EXERCISE INSTRUCTIONS
Using the data below, return all lines in which "computer" appears.

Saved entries
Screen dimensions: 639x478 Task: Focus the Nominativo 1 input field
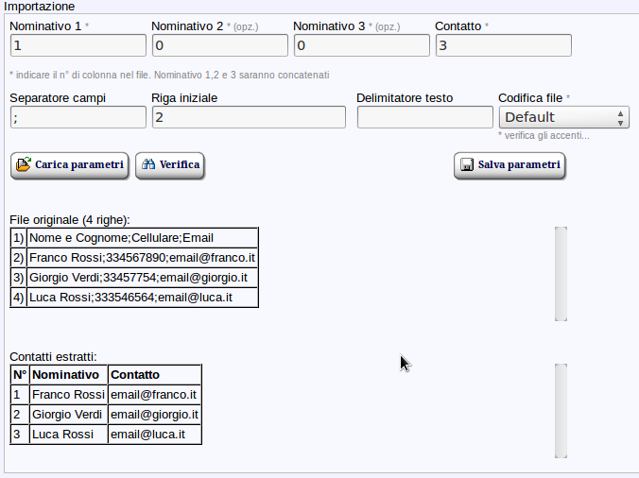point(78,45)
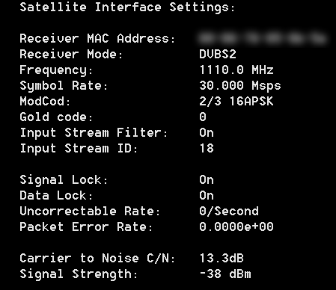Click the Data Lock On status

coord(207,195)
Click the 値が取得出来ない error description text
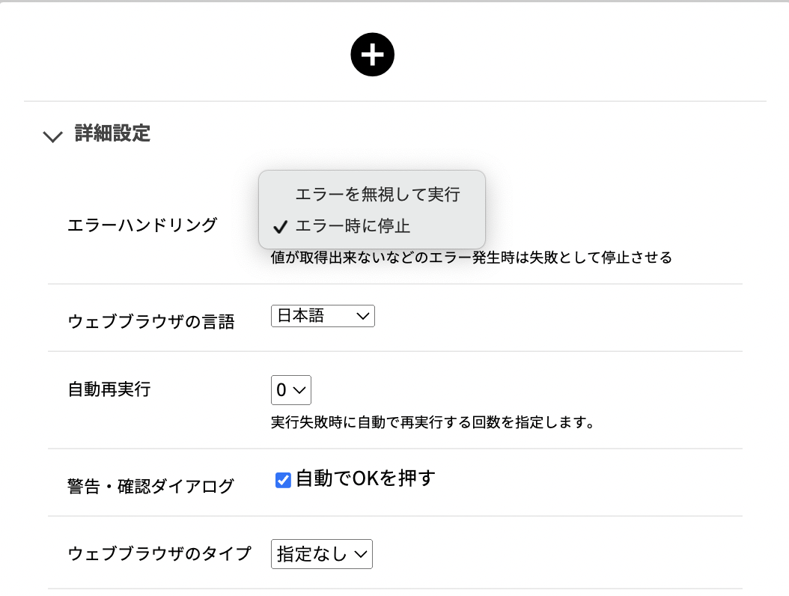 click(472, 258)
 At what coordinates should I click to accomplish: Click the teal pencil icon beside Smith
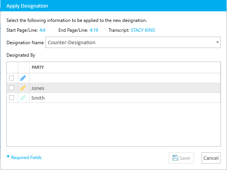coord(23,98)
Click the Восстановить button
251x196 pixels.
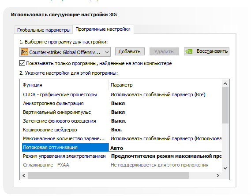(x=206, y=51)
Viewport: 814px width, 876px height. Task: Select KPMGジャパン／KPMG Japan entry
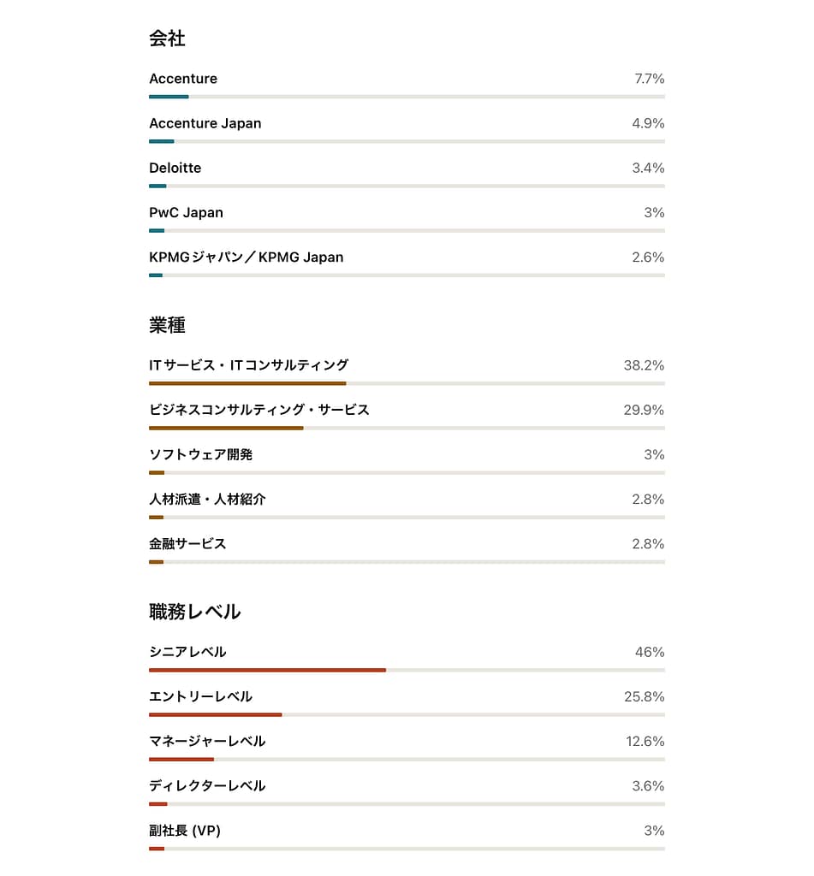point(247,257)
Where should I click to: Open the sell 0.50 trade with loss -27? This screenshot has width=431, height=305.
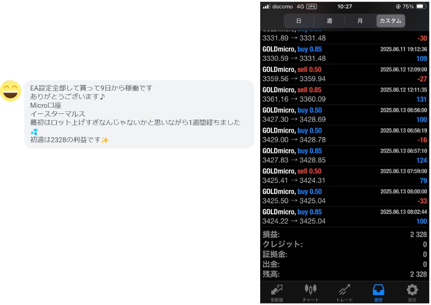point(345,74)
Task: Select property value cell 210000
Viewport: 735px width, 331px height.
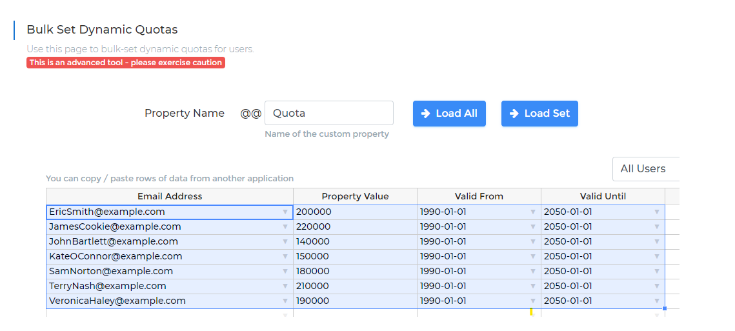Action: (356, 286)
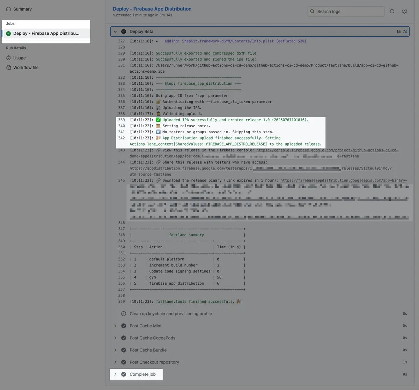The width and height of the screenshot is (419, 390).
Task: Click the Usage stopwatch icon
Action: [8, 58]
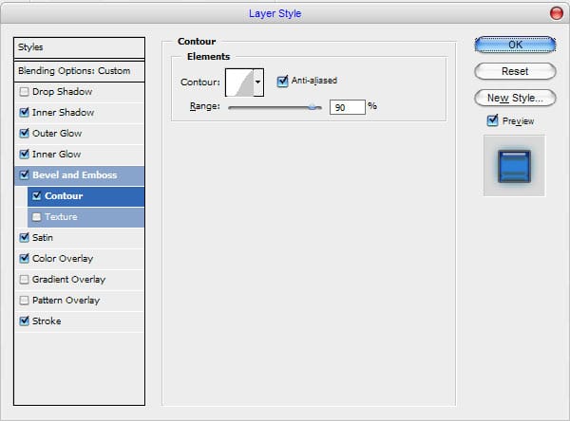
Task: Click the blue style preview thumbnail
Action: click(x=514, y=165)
---
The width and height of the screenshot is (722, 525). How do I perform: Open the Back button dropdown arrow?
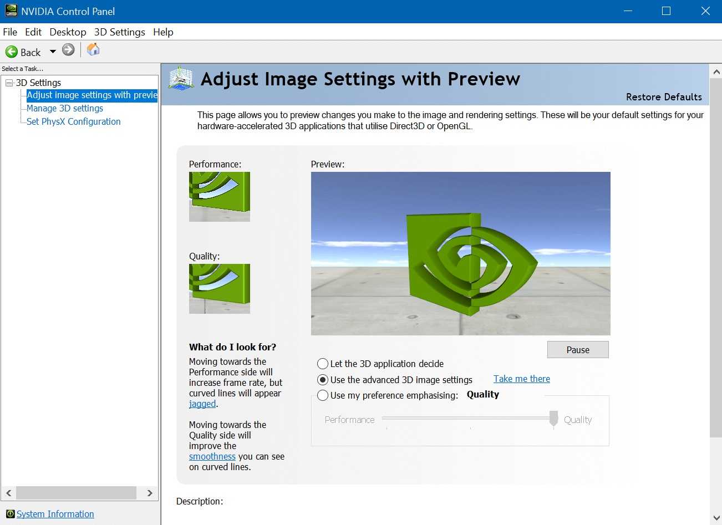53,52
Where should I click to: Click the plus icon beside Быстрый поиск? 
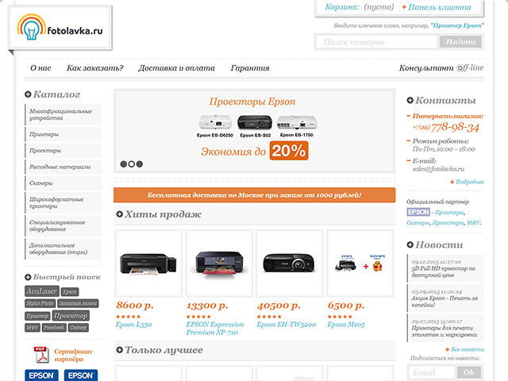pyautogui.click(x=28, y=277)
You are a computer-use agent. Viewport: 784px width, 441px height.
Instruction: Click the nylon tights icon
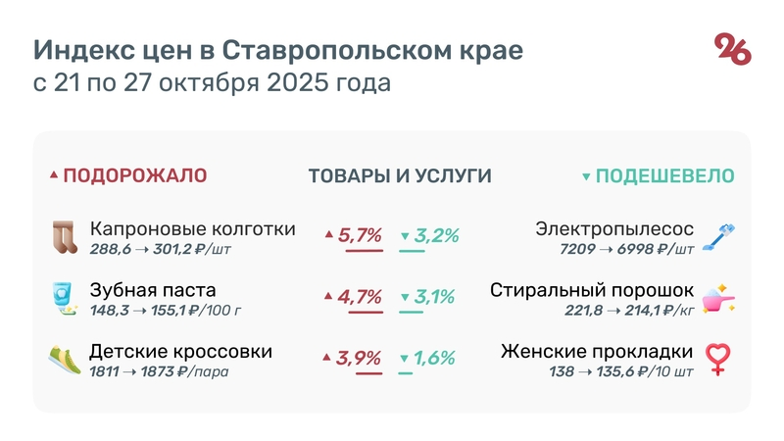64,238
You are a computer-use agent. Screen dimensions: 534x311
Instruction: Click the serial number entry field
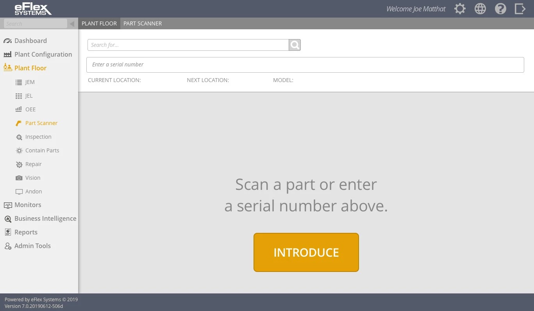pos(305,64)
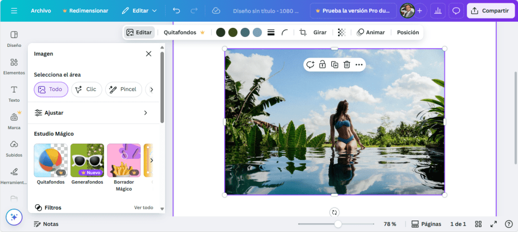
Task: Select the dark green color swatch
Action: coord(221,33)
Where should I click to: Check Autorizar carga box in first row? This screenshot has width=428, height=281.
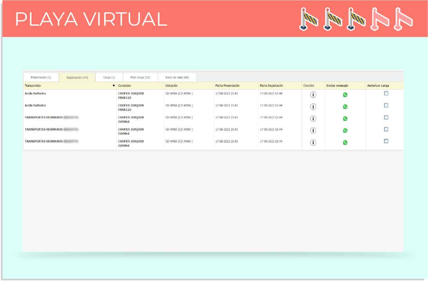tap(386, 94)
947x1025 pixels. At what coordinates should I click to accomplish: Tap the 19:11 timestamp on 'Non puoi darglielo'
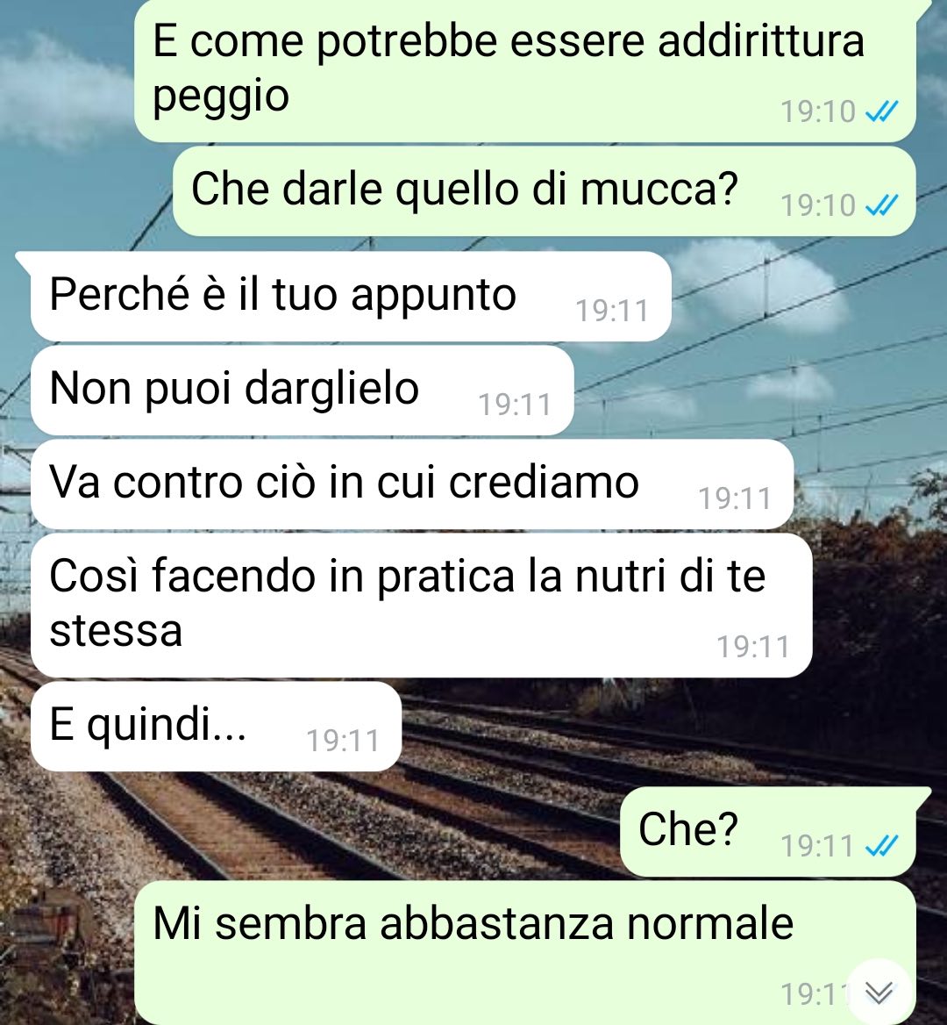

EXERCISE RESPONSE
You are a computer-use agent. Viewport: 784px width, 441px height.
You are a computer-use agent. Screen dimensions: 534x311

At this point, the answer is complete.